Hay que reaccionar contra la falta de confianza que es uno de los problemas más críticos de nuestra sociedad y de nuestra Iglesia. La experiencia en Japón me está ayudando a crecer en esta confianza originaria para poder mirar las diferencias del otro como posibilidad.

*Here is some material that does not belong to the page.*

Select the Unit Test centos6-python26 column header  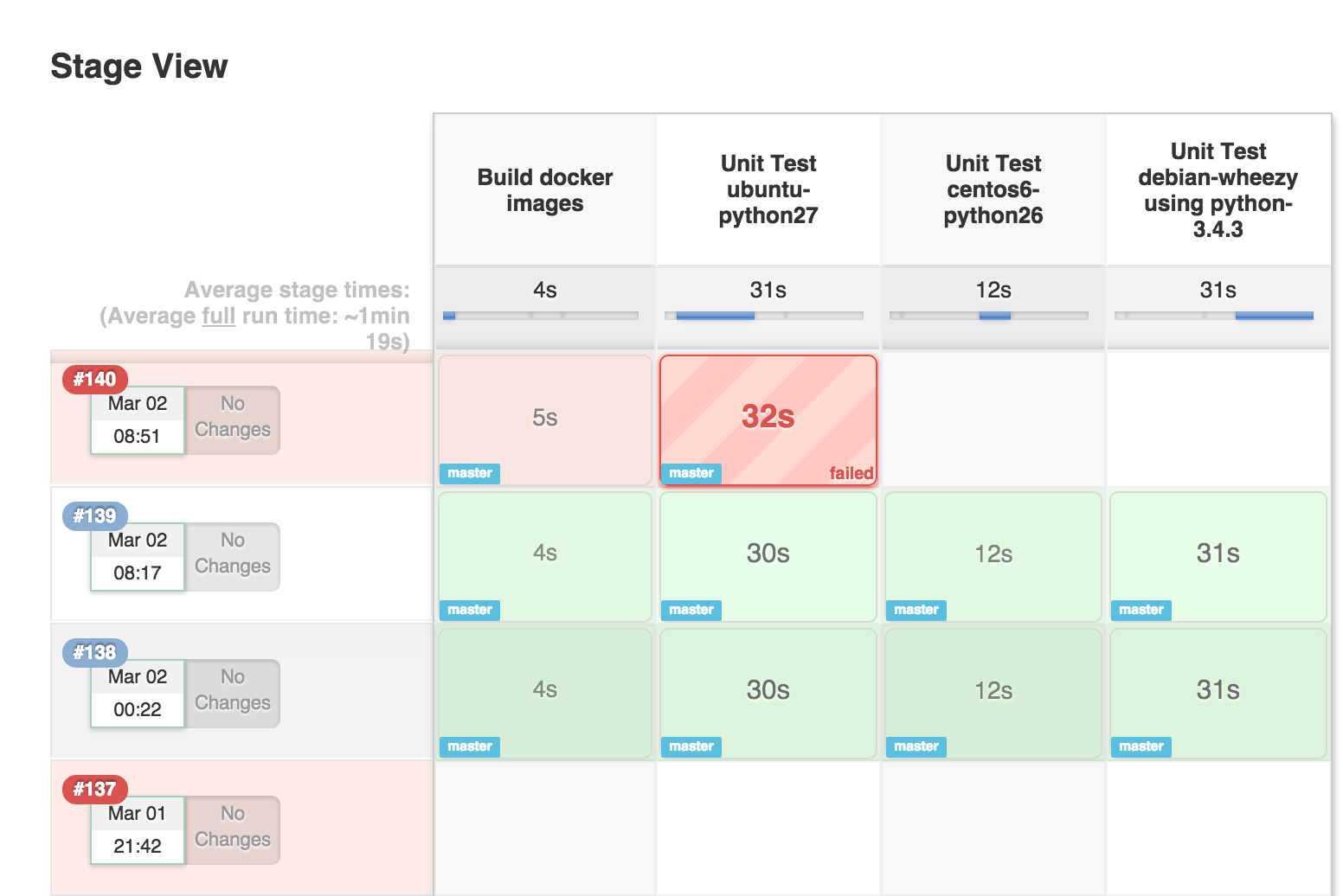992,189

3. Recuerdo una de las memorias de Santa Teresita de Lisieux que decía algo así: a veces en la vida vienen olas y circunstancias grandes y difíciles, pero muchas personas hacen frente a estas olas con valentía y fortaleza, y las olas acaban venciéndolas, arrollándolas y tirándolas al suelo; pero hay otras personas, que cuando vienen olas grandes, se acurrucan, se hacen pequeños, se hacen débiles…y las olas pasan de largo. Quizás esta memoria me la experiencia que viva cada día en Japón. Aprender a hacerse pequeño y pobre, aprender a callar para escuchar y dar paso al otro, aprender a no poder llevar la iniciativa en las conversaciones, aprender a captar el lenguaje no verbal tan importante para la comunicación, aprender a sentirte desprotegido y débil…son experiencias que te ayudan a descubrir que el camino de la debilidad es el camino del Evangelio.